A filosofia que anima a esses terroristas, identificada com o menosprezo pela vida humana "ao conceber o mundo como uma luta a morte entre crentes e infiéis (sejam estes muçulmanos não radicais, judeus, cristãos, hindus e outros), nega claramente a igual dignidade de todas as pessoas e, fazendo isso, trai a religião e rejeita o fundamento mesmo da vida civilizada e a possibilidade de paz entre as nações". A ameaça dessa falsa filosofia é tanto mais grave, quanto que os terroristas inspirados por ela mostram-se dispostos a utilizar todos os recursos da tecnologia de destruição massiva para atingir os seus objetivos. Dessa forma, os terroristas de Al-Qaida representam, hoje, uma ameaça não apenas para americanos e europeus, como também para todos os seres humanos que não compartilhem os seus diabólicos pontos de vista.
Assim concluem os signatários da Carta da América: "Assassinos organizados, infiltrados no mundo inteiro ameaçam-nos a todos hoje em dia. Em nome da moral universal e plenamente conscientes das restrições e exigências da guerra justa, apoiamos a decisão do nosso governo e da nossa sociedade de  utilizar contra eles a força armada".  Mas os intelectuais americanos são conscientes de que a sociedade civil deve permanecer vigilante, a fim de que os limites da guerra justa não sejam ultrapassados. Eles consideram que devem se engajar nesse esforço de vigilância de forma clara e diuturna. "Comprometemo-nos a fazer todo o possível  para evitar as desastrosas tentações (arrogância e chauvinismo principalmente), às que as nações em guerra parecem se render tão freqüentemente". E vislumbram uma luz de esperança no final de todo esse conturbado episódio que deu início paradoxal ao novo milênio: "Esperamos que esta guerra, pondo fim a um flagelo mundial, poderá fazer aumentar as possibilidades de alicerçar a comunidade mundial na justiça".

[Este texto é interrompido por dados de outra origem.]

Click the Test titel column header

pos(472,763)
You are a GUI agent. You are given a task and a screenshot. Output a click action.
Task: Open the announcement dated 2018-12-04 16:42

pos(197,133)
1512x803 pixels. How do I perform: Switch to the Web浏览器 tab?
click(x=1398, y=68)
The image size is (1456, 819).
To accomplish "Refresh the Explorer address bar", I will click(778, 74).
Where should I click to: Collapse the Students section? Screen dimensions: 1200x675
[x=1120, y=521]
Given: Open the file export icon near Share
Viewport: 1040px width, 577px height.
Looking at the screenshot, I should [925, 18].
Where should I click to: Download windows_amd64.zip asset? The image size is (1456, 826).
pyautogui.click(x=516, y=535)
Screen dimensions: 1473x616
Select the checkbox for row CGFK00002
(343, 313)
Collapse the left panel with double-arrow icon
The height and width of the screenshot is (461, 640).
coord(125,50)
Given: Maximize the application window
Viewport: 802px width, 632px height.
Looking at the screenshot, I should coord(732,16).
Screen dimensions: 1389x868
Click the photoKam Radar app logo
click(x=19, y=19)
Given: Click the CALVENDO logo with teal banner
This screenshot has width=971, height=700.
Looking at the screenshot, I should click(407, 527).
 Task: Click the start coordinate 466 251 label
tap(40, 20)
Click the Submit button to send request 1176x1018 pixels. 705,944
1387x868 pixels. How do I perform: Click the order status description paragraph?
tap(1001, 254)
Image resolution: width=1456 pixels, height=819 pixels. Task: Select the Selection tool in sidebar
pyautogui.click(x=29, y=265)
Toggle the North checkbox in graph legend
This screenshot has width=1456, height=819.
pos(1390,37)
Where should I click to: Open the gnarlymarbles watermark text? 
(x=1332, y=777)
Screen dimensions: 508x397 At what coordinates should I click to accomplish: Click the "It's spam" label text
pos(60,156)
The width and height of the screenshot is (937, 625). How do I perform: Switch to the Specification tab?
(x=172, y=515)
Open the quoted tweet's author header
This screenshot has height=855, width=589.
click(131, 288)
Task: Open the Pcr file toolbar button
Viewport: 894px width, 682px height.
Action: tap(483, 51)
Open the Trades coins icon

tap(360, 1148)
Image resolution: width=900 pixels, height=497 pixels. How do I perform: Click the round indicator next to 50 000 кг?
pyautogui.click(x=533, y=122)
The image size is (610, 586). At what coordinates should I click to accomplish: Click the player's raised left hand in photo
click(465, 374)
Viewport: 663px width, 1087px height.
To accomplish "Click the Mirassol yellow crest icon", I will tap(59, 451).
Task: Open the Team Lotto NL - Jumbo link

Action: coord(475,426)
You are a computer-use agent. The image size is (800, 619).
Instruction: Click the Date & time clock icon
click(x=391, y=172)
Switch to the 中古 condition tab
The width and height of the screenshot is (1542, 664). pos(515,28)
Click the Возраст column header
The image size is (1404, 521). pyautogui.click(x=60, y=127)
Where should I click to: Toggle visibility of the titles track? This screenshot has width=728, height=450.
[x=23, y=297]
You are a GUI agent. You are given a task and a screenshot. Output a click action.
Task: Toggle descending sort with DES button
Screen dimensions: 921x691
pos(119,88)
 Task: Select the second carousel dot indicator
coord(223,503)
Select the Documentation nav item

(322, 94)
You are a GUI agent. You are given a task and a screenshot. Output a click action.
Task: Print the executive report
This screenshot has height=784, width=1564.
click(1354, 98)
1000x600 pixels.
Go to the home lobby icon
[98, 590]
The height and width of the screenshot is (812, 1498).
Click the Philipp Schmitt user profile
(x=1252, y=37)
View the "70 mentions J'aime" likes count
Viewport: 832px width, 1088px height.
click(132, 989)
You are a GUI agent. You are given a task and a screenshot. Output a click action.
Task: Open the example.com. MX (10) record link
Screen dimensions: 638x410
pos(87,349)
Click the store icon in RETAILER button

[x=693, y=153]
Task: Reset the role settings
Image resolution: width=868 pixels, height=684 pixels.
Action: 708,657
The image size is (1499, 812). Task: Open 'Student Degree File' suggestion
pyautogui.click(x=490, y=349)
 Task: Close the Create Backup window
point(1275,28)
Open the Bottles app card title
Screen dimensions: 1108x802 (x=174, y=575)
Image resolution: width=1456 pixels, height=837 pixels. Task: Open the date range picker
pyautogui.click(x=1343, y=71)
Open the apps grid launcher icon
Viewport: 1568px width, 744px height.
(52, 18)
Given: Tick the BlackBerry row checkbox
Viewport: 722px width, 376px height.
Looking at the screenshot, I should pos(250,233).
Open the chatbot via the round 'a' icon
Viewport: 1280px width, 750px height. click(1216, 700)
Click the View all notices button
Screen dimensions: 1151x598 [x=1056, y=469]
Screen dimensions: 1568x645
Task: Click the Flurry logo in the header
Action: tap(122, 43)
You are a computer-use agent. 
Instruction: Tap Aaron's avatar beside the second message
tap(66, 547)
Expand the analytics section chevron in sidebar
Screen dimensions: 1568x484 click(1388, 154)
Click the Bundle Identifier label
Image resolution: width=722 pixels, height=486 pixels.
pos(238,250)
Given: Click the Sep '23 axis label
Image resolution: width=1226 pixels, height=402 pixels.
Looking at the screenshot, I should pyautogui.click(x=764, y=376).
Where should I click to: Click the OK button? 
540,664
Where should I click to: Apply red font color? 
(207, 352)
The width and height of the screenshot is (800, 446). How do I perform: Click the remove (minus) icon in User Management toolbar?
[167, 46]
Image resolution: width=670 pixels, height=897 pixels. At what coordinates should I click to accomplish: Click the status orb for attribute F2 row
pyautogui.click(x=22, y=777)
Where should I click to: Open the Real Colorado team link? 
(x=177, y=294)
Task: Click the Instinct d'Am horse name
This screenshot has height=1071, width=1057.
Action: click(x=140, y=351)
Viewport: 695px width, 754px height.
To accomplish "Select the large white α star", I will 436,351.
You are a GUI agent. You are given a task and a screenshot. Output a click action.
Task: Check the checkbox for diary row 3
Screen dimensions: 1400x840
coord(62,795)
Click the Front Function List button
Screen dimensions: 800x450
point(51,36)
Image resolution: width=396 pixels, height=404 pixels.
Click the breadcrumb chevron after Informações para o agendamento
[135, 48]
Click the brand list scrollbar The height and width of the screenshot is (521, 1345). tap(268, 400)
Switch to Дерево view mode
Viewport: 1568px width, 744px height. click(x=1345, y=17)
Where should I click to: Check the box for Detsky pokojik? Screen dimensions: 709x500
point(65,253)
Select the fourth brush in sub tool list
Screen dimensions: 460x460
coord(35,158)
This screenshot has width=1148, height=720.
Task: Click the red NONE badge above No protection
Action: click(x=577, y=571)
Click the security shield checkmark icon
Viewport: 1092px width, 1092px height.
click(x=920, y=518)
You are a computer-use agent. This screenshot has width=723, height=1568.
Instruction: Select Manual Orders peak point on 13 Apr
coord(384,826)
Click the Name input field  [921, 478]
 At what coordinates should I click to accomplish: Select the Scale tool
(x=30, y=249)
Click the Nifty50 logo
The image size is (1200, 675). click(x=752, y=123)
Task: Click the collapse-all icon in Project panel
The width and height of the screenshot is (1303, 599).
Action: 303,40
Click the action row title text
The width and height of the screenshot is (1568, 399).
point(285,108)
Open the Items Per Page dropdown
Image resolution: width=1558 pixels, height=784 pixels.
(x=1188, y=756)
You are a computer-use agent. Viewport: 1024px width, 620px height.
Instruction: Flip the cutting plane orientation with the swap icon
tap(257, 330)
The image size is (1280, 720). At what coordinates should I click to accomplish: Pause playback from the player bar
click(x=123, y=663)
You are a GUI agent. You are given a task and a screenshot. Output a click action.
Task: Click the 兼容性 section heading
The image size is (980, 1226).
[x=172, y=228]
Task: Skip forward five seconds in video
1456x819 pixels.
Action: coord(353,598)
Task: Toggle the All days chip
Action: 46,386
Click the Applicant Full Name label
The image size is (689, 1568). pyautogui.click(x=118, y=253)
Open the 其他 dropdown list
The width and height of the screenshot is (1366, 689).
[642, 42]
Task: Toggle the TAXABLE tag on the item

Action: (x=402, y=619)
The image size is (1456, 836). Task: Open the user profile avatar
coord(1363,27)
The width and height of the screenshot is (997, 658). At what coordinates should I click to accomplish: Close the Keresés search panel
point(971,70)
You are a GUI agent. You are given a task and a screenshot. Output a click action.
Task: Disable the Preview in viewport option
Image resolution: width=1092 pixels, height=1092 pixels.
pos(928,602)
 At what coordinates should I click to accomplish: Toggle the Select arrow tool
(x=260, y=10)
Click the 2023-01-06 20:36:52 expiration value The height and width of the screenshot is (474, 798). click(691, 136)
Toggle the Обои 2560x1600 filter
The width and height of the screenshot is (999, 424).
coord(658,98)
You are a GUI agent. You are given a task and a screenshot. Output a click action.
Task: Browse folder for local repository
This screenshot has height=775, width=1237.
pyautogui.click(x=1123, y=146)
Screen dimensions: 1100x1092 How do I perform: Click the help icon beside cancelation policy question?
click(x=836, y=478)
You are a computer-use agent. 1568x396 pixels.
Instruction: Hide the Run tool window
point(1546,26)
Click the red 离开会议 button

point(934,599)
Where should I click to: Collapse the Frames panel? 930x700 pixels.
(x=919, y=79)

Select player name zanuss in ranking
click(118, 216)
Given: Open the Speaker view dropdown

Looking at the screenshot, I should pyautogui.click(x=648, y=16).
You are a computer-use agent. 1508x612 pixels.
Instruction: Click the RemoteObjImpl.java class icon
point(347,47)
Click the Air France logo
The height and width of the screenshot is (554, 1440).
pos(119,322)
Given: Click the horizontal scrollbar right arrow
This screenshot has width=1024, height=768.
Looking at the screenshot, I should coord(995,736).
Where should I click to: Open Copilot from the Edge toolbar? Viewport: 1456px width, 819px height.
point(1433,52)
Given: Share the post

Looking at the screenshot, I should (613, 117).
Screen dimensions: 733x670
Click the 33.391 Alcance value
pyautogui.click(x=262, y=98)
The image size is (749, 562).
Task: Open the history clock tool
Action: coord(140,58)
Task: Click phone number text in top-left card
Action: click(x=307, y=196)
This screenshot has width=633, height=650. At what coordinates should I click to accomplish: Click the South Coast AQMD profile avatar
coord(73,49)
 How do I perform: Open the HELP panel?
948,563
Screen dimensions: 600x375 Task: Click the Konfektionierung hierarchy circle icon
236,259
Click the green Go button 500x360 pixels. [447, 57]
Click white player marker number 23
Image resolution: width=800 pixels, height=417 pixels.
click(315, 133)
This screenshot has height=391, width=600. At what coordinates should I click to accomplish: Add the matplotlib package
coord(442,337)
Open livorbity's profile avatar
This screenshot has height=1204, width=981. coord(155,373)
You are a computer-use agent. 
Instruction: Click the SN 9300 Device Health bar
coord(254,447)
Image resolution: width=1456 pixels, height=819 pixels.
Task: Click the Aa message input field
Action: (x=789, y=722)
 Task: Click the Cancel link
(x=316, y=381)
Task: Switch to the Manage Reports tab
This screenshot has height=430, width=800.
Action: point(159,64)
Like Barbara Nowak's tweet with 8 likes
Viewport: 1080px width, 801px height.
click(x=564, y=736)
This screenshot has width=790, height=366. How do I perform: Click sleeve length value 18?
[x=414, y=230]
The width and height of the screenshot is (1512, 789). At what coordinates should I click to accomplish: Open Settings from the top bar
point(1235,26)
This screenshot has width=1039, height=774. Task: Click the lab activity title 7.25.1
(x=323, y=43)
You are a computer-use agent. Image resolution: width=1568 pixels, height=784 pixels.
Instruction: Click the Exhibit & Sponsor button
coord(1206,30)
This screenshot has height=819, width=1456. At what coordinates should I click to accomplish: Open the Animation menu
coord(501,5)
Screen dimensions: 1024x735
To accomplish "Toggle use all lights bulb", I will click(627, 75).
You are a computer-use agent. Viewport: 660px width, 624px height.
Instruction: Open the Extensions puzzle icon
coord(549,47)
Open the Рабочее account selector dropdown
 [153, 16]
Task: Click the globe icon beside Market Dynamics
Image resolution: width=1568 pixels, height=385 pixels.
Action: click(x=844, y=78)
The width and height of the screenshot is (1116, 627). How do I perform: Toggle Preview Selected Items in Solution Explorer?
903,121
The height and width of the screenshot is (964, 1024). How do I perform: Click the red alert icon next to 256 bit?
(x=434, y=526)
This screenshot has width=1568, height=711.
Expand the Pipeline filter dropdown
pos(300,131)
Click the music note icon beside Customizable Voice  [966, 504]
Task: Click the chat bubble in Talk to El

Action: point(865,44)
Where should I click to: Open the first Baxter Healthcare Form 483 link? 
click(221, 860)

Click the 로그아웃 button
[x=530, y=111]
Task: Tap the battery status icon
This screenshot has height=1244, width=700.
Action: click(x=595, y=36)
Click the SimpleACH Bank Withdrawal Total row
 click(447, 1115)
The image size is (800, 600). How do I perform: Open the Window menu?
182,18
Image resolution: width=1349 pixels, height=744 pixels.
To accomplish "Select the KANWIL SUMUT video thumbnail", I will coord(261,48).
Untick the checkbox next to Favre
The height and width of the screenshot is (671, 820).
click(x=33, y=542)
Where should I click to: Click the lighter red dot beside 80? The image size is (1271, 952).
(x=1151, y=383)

Terminam fazendo um apelo aos "irmãos e irmãs das sociedades muçulmanas", no sentido de que deponham os ânimos agressivos e preconceituosos em face dos americanos. Eis as palavras finais dos signatários da Carta: "Nós não devemos ser inimigos. Temos muitos pontos em comum. Temos tantas coisas a fazer conjuntamente. A vossa dignidade humana, não menos do que a nossa, o vosso direito a uma bela vida, não menos do que o nosso, eis aquilo pelo qual acreditamos combater. Sabemos que alguns dentre vós desconfiam enormemente de nós e sabemos que somos, nós Americanos, em parte responsáveis por essa desconfiança. Mas não devemos ser inimigos. Esperamos poder agir com vós e com todos os homens de boa vontade na construção de uma paz justa e duradoura".